Tambacounda a toujours été considérée comme une cité enclavée. A l’évidence cet enclavement était on ne peut plus relatif et s’entendait plus par rapport à la capitale Dakar. Cet enclavement était surtout mal vécu dans l’état peu commode et peu confortable des voies de communications qui desservaient la ville pendant longtemps. Pour autant, cela n’a pas empêché la ville d’être à la croisée des chemins de grandes migrations et donc, d’être un carrefour et un lieu de rencontres et d’établissement d’hommes et de femmes aux origines diverses et par conséquent, un creuset de cultures et de langues diverses et variées. L’une des caractéristiques ainsi que le charme de Tambacounda se trouve être son multiculturalisme et son plurilinguisme. La cité est une mosaïque constituée par des populations sénégalaises et africaines de la sous région dont chacune y a planté des racines. C’est une ville d’intégration par excellence.

En règle générale, toutes les cités et les pays d’intégration sont destinés à un bel avenir, compte tenu de l’apport d’idées et d’actions fertiles et généreuses de ses diversités. Les Etats-Unis d’Amérique et New-York en attestent. De nos jours, tous ceux qui peuvent se prévaloir d’être tambacoundois et en être fier, c’est parce que Tambacounda a existé et vécu grâce à l’œuvre d’autres, avant. De l’époque coloniale à l’indépendance, Tambacounda n’a jamais eu de maire natif de la ville. Pour autant, ces maires précédents n’ont pas brûlé la cité, ne l’ont pas dévoyé. Ils ont fait comme ils peuvent avec les moyens, l’intelligence et la vision qu’ils avaient. La ville et les citoyens de Tambacounda leur doivent beaucoup et reconnaissance. La tendance actuelle de rechercher seulement un natif est un manque de reconnaissance à l’égard des devanciers, voire une insulte à l’histoire de la ville.

Ceux qui doivent être choisis après les maires précédents doivent faire plus et mieux ou en désespoir de cause faire comme eux, mais pas moins. Dans le cas contraire, ils subiront la sanction de la population. Ce qui veut dire que la capacité de gérer efficacement et utilement Tambacounda ne dépend pas de la naissance ou non. Elle dépend plus de la capacité du maire à avoir une vision commune de l’avenir avec les populations, d’être un rassembleur et un travailleur soucieux de l’intérêt général. Tant mieux, si le nouveau maire devrait être enfin un natif, mais ce seul critère ne saurait prévaloir.
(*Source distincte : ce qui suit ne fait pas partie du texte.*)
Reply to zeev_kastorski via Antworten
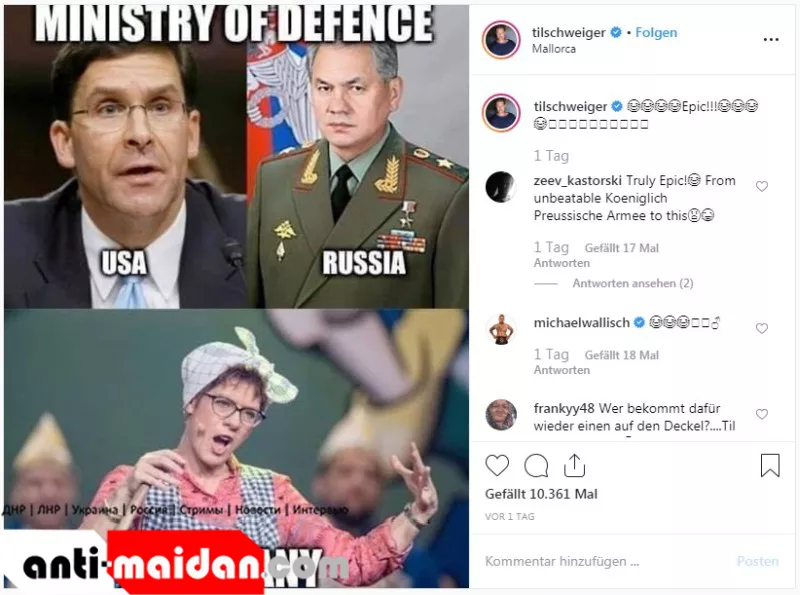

Curieusement, le carnage que subit actuellement la ville de Tambacounda est un signe prémonitoire. Il averti les candidats à la mairie sur les attentes des populations. C’est également un cri d’alarme et un signal d’alerte contre toute dérive de la population effrayée mécontente et déboussolée. Il ne faut surtout pas se tromper de cible et de responsable. La cible c’est le tueur ou les tueurs. Le responsable, c’est nous tous, Etat, collectivités et citoyens confondus. Il faut chercher à juguler ce mal, au lieu d’en rajouter un autre sous forme de soulèvement, d’émeutes, de chaos social. Contre qui ? La question mérite d’être méditer à Tambacounda, empêtré dans une accumulation de retard vers le développement et l’émergence.